**Task to complete:** List every line in this data where the string "computer" occurs.

**Exercise material:**
# # #

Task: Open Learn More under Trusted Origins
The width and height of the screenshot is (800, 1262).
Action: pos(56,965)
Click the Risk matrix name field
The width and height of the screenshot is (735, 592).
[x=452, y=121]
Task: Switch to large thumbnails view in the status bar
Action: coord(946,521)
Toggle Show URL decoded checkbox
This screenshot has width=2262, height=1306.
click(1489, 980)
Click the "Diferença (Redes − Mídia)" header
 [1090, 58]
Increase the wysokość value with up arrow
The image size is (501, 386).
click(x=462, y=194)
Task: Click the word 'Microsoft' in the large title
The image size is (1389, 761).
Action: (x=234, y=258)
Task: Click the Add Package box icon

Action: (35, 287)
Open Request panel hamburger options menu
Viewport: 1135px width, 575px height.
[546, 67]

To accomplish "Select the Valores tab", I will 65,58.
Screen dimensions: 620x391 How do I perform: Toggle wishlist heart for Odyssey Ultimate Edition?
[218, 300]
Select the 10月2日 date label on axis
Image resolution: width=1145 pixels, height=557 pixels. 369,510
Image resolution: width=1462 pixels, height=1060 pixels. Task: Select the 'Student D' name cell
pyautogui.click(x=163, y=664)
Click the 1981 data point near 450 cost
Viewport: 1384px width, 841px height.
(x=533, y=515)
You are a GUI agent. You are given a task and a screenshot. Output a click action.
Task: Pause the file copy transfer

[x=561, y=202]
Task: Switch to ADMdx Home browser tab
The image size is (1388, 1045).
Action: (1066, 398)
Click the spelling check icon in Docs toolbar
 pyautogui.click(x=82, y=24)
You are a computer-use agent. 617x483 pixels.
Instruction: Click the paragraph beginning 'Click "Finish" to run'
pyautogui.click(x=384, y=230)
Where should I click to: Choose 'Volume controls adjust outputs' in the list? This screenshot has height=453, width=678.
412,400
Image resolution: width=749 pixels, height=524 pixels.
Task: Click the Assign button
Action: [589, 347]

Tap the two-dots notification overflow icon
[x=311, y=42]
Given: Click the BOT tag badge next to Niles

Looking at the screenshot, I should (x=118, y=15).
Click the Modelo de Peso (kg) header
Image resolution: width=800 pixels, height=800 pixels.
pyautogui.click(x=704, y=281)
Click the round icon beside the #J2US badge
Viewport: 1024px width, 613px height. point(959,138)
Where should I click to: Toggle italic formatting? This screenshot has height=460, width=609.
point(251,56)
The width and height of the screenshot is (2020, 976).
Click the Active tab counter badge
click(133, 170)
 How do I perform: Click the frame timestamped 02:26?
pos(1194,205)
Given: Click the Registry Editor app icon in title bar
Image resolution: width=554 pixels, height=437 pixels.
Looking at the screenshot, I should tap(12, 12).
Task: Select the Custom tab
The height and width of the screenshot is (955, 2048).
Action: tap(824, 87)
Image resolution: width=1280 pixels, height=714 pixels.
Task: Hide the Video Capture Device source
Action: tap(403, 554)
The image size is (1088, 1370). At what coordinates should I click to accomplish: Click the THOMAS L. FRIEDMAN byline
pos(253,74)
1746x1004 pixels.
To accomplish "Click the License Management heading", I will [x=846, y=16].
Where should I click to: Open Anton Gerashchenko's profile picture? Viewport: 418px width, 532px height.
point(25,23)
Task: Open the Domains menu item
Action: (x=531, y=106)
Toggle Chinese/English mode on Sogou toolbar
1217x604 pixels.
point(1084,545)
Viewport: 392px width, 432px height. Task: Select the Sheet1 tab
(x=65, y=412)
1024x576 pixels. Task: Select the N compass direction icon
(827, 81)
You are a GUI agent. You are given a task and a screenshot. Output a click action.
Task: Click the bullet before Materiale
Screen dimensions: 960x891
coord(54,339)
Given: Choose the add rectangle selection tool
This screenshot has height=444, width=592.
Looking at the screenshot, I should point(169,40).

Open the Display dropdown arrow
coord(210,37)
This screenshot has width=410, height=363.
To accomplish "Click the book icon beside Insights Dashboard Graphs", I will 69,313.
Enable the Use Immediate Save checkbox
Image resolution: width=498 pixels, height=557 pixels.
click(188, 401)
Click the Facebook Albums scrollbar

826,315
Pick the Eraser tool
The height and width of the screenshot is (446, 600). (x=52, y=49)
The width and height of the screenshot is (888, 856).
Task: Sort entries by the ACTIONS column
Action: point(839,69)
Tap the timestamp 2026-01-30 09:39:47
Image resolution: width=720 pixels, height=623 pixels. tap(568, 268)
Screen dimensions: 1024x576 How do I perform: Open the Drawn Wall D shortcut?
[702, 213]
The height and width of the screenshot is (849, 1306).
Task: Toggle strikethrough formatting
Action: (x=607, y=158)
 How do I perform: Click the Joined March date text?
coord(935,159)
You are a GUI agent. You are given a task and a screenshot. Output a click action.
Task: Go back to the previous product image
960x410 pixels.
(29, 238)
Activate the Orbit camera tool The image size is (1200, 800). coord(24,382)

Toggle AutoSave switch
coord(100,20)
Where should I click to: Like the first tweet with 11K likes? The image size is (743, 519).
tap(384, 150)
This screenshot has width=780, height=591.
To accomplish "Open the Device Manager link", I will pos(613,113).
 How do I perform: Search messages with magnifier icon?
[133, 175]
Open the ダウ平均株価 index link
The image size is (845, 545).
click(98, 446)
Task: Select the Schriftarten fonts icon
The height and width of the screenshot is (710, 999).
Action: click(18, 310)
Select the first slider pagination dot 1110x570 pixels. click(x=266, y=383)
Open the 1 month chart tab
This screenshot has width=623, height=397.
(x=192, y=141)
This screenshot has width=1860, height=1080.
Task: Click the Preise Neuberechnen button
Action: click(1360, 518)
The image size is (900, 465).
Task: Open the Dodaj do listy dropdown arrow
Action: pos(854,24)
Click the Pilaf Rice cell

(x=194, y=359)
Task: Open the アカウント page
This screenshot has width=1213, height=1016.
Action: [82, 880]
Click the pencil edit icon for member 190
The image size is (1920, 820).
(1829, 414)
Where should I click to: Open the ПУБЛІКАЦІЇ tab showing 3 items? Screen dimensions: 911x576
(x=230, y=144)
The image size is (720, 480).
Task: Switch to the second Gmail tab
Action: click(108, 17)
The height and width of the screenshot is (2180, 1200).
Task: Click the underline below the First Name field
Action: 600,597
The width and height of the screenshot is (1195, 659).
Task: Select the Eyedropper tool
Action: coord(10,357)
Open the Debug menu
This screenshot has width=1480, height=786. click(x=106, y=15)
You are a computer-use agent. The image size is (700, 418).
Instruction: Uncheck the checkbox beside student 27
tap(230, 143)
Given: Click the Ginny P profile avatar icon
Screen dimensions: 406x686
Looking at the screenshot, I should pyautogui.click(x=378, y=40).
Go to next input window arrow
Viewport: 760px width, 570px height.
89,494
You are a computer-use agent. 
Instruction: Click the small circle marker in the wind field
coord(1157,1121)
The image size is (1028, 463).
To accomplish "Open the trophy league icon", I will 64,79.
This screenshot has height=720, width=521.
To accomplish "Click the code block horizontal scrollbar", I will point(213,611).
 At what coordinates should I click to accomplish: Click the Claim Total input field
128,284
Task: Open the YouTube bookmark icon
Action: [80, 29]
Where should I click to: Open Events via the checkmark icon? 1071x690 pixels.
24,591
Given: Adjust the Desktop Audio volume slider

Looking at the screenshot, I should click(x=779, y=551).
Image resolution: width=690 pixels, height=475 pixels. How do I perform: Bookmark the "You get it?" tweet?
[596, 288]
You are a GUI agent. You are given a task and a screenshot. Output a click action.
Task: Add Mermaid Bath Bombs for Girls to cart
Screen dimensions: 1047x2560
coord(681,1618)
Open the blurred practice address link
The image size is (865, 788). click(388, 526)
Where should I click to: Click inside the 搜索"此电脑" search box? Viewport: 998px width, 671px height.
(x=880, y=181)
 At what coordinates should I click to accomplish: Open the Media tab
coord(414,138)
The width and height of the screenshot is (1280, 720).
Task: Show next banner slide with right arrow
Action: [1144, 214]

# # #

**Solution to the problem:**
You are a computer-use agent. 617x483 pixels.
You are a computer-use agent. The image size is (700, 418).
You are a computer-use agent. 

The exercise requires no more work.